ENTRIES PROVIDED below:
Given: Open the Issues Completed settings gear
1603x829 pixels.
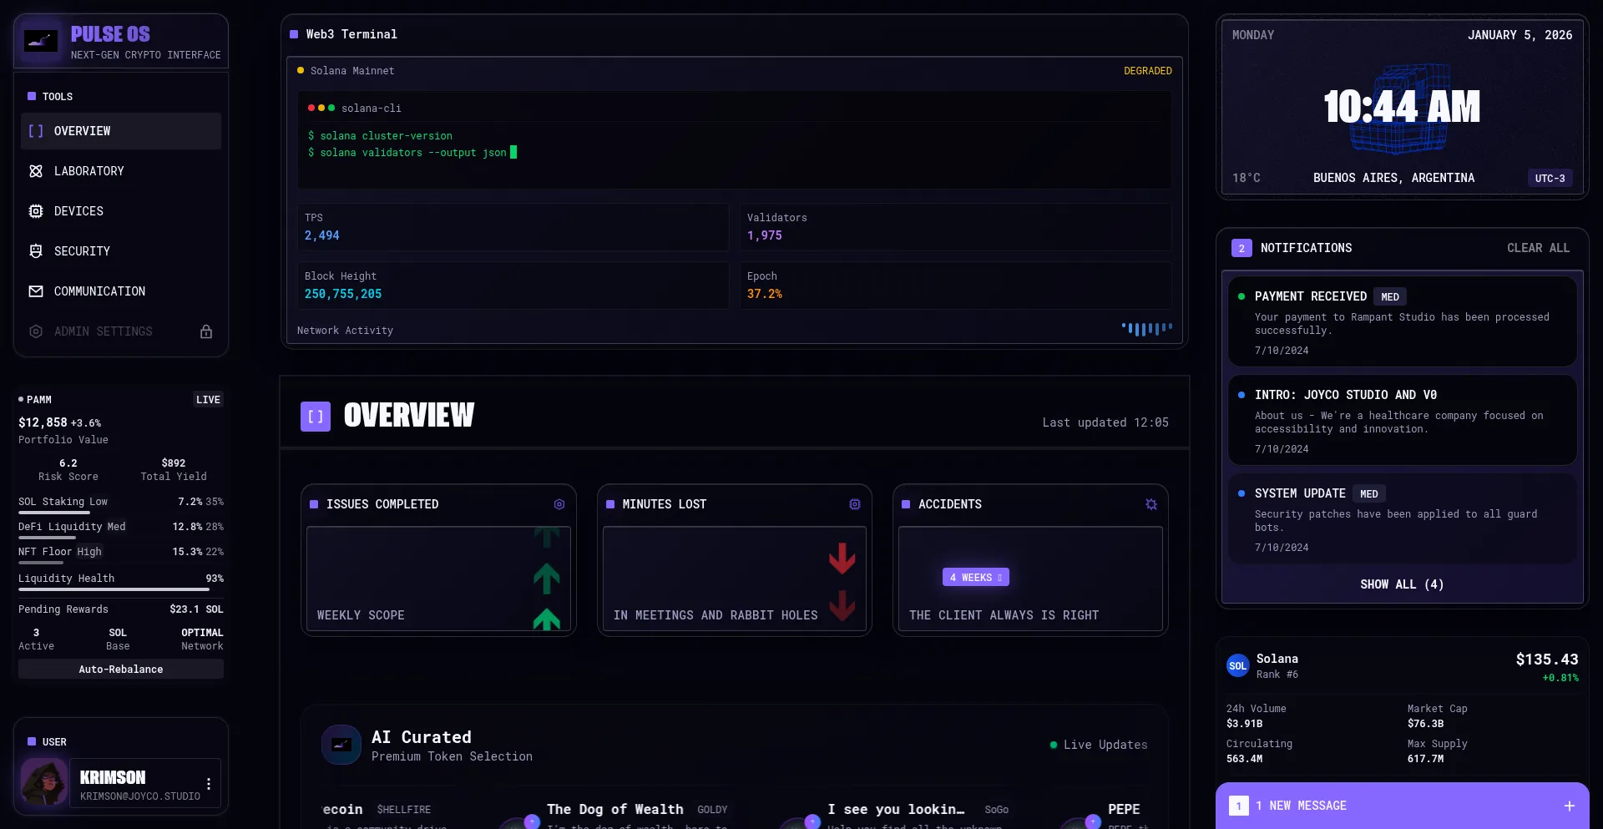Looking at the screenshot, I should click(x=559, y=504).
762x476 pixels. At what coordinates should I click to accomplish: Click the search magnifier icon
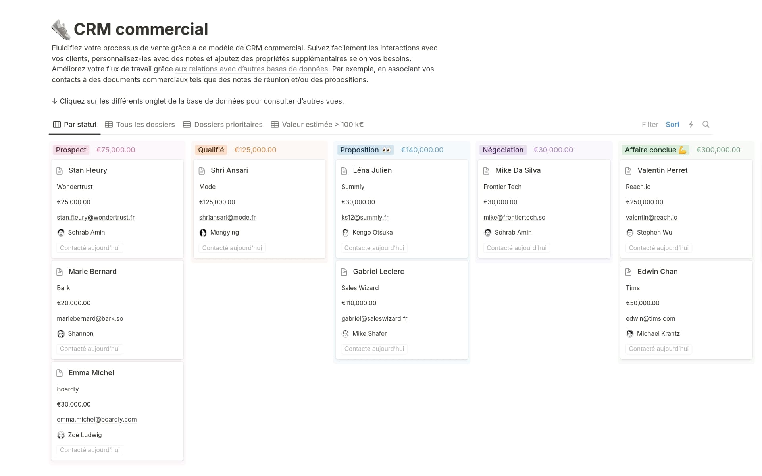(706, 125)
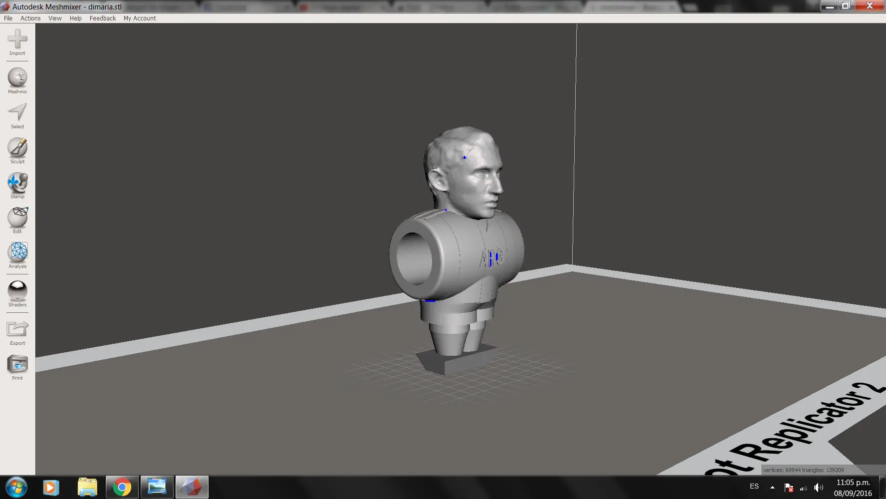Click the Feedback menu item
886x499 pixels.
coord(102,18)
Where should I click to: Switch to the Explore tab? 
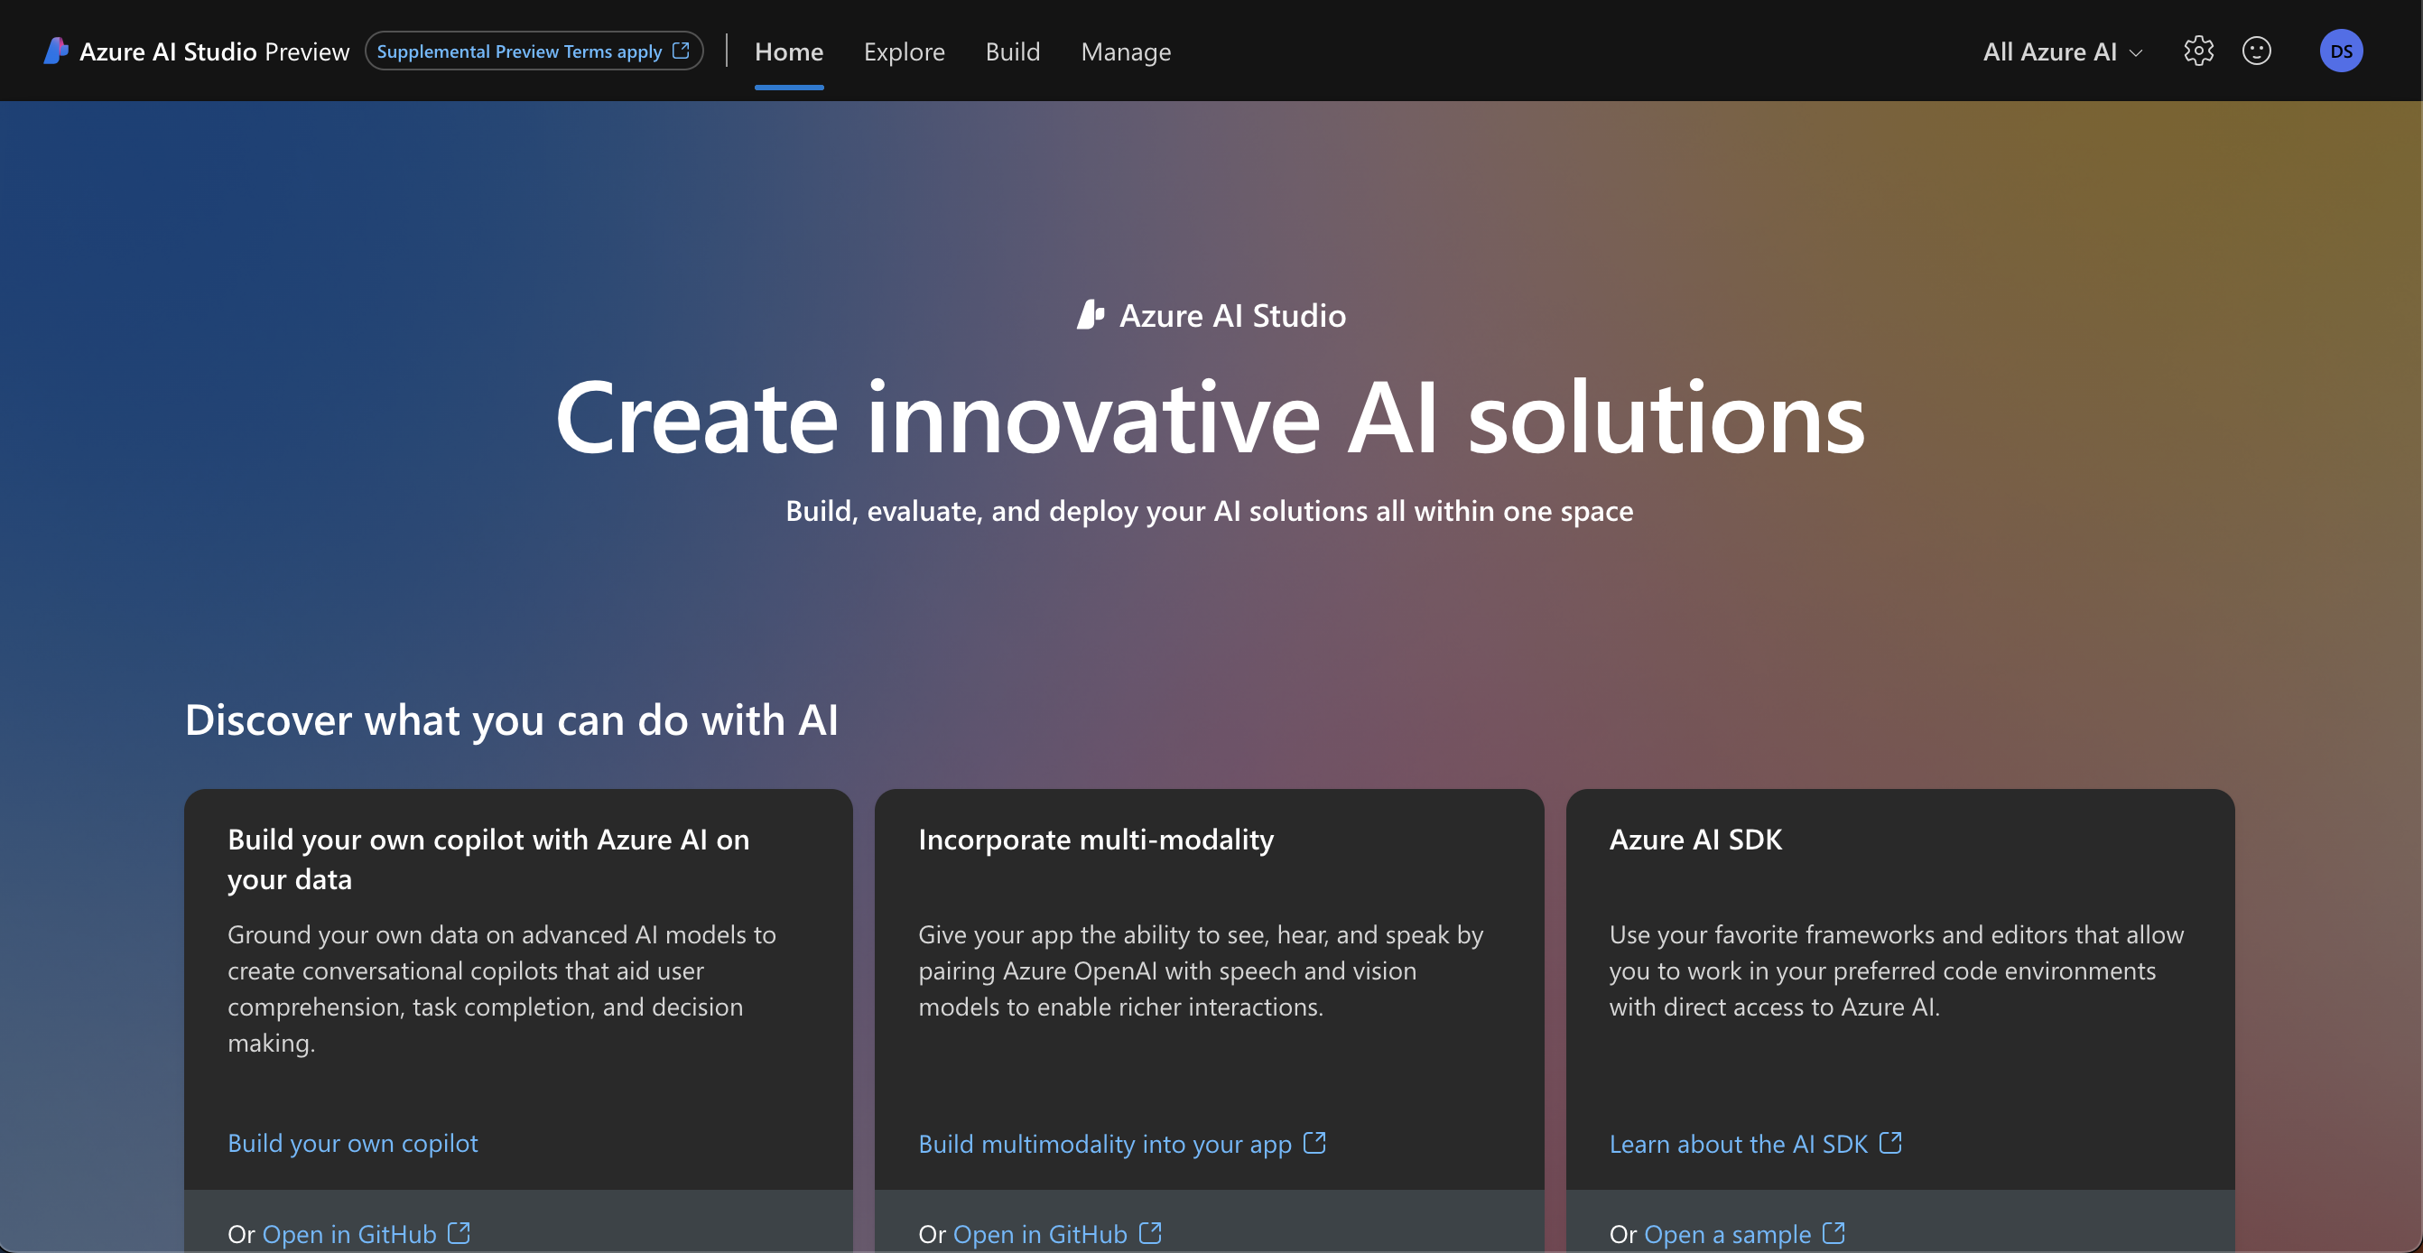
End of ENTRIES PROVIDED.
• EXERCISE DIRECTIONS:
Your copy should be the entries retyped exactly, with no images in it.

• RESULT OF THIS EXERCISE:
Given: Open the Issues Completed settings gear
1603x829 pixels.
Looking at the screenshot, I should click(x=559, y=504).
762x476 pixels. At what coordinates should I click to accomplish: Click the search magnifier icon
(706, 125)
Click the Feedback menu item
886x499 pixels.
coord(102,18)
Where should I click to: Switch to the Explore tab? 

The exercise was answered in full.